The outcome: 15 videos, 15 UGC variations, and 90 statics, all produced in about 20 minutes.

 
 

Staying curious when everything is urgent

Three takeaways:

  • Learning is part of the job
  • AI clarifies and organizes work
  • Curiosity drives adoption more than any tool

Leaders everywhere are asking the same thing: how do we make space to learn when the work never slows?Lulu Hoffmann from Figma, Katie Parkes from Apollo, and Steve Foyle from Microsoft joined Kae Neskovic from Superside to share their approaches.

Figma leans on an annual hackathon that encourages curiosity without pressure. “This year, someone even built a video game with their kids”, says Lulu Hoffmann. It is not about output; it is about exercising creativity so AI becomes a tool, not a shortcut.

Steve from Microsoft emphasized that AI demands a higher cognitive load. He shared how teams are constantly evaluating, comparing, and refining. Without formal time to learn, teams drift apart in skill and confidence.

Katie from Apollo shared practical tools they use for briefs, program creation, and social content, plus how AI acts as a creative analytical partner, especially on platforms like LinkedIn, where social listening is limited.

Across all three, one message stood out: taste is still king. You cannot outsource it; you grow it by experiencing the world, talking to people, and consuming real culture.

 
 

So, what?

The brands winning with AI are not the ones with the fanciest tools. They win because they build structure, culture, and creative discipline.
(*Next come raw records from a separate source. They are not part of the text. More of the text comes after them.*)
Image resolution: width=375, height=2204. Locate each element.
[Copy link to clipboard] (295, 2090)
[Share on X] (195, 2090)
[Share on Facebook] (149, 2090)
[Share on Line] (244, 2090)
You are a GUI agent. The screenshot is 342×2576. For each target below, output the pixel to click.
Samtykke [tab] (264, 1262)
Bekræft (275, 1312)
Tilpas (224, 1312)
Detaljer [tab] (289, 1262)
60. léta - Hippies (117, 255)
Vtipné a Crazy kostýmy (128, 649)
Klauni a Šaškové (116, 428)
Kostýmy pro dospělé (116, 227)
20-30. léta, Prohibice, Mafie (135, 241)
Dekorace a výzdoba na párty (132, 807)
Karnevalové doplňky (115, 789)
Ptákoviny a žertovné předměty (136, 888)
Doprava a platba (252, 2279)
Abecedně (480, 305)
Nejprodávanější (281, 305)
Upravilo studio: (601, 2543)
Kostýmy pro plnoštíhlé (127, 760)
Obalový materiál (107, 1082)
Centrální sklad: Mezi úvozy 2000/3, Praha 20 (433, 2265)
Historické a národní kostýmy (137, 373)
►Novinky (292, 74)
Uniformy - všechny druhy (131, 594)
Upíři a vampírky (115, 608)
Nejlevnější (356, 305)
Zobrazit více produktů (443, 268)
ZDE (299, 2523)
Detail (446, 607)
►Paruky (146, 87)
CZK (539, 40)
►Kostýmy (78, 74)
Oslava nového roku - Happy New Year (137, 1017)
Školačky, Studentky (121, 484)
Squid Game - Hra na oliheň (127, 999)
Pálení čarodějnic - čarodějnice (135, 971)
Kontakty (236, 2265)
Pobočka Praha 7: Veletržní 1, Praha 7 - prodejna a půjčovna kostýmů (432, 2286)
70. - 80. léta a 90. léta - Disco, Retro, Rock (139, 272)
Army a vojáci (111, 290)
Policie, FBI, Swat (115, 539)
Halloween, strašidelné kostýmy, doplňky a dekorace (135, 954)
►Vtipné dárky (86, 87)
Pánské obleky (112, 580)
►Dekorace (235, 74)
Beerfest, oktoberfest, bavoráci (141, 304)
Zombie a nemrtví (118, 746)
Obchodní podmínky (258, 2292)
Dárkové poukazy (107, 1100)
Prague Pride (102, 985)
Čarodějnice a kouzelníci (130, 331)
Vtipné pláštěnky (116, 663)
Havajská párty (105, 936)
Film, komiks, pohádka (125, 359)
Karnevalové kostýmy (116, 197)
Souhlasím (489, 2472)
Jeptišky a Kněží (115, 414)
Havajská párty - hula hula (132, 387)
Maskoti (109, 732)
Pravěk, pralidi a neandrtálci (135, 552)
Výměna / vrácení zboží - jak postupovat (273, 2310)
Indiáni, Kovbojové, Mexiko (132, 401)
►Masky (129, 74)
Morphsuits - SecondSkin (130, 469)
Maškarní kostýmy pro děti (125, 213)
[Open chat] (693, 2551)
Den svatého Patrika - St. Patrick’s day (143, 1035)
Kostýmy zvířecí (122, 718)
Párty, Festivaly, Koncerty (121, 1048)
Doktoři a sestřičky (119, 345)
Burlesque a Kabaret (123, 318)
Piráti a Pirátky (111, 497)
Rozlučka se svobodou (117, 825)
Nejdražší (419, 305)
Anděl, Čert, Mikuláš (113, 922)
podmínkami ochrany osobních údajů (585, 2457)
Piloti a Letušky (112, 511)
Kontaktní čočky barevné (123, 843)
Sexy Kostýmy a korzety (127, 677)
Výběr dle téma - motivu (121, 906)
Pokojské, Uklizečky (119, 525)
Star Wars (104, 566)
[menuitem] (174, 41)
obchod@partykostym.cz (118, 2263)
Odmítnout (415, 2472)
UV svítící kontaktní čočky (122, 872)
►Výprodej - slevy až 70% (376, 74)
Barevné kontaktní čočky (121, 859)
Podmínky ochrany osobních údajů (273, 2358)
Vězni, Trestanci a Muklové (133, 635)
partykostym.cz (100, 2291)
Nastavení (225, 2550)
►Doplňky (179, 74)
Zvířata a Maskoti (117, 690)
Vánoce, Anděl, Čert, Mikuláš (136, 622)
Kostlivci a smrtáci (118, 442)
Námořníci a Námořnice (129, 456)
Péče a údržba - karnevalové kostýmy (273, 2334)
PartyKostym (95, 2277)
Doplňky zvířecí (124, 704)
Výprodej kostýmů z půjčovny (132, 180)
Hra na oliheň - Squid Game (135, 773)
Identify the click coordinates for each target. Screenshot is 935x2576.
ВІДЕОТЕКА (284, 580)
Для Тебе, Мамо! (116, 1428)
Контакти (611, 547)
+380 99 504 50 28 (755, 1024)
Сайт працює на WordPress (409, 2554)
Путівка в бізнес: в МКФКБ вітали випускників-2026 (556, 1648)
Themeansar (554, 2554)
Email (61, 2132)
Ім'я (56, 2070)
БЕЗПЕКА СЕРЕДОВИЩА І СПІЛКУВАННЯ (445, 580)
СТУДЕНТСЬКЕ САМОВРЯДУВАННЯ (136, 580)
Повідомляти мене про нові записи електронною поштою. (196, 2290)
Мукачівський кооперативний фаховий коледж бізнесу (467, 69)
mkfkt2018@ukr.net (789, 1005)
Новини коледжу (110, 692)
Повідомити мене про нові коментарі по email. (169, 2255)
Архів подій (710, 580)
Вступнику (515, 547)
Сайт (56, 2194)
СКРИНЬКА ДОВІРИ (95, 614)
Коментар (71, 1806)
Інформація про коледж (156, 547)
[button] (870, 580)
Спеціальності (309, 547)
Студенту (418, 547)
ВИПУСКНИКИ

Five themes cut through everything:

  • AI removes the boring work so humans can focus on ideas
  • Systems scale, prompts do not
  • Human taste decides what ships
  • AI scamps make alignment faster
  • Craft plus speed is the new competitive edge

The tools will keep changing, but the heart of the work won’t; creativity still belongs to the humans brave enough to try something new.